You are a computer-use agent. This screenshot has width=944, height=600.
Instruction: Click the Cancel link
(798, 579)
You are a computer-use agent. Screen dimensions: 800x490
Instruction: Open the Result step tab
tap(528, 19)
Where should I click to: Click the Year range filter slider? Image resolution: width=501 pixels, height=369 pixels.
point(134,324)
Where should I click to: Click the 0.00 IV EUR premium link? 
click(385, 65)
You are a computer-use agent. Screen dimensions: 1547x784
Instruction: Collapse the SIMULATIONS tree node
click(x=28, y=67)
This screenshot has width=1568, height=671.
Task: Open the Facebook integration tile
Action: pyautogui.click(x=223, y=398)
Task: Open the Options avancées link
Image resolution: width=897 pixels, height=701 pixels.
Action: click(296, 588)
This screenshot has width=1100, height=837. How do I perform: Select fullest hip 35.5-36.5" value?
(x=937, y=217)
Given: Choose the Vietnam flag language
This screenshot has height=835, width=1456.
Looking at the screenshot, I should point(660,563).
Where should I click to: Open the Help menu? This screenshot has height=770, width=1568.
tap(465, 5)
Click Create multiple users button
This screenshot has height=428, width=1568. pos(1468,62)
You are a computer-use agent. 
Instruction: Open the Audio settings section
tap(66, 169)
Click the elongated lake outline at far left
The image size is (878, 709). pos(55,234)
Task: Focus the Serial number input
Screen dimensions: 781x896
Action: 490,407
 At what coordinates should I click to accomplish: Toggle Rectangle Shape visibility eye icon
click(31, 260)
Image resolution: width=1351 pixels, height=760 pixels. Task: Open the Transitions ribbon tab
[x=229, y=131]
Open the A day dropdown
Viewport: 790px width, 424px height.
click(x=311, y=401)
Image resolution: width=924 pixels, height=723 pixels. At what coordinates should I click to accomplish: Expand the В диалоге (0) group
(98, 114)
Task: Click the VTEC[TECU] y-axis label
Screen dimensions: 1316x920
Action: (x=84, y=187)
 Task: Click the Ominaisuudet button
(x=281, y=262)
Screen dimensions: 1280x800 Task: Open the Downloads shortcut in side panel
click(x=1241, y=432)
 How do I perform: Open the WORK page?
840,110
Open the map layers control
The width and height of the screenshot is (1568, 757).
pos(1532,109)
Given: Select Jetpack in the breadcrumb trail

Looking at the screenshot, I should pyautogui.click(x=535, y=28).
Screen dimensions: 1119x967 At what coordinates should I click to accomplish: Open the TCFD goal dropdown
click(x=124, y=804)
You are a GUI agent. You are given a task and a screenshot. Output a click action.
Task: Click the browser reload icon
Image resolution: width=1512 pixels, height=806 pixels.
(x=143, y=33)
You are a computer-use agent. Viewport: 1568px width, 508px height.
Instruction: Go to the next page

-=-=-=-=-

- _What to work on_
Write out the records word for word, beginning at the line that contains "This screenshot has width=1100, height=837." and stopping after the line that contains "Looking at the screenshot, I should point(660,563).".

- _Expected output_
This screenshot has width=1100, height=837. How do I perform: Select fullest hip 35.5-36.5" value?
(x=937, y=217)
Given: Choose the Vietnam flag language
This screenshot has height=835, width=1456.
Looking at the screenshot, I should point(660,563).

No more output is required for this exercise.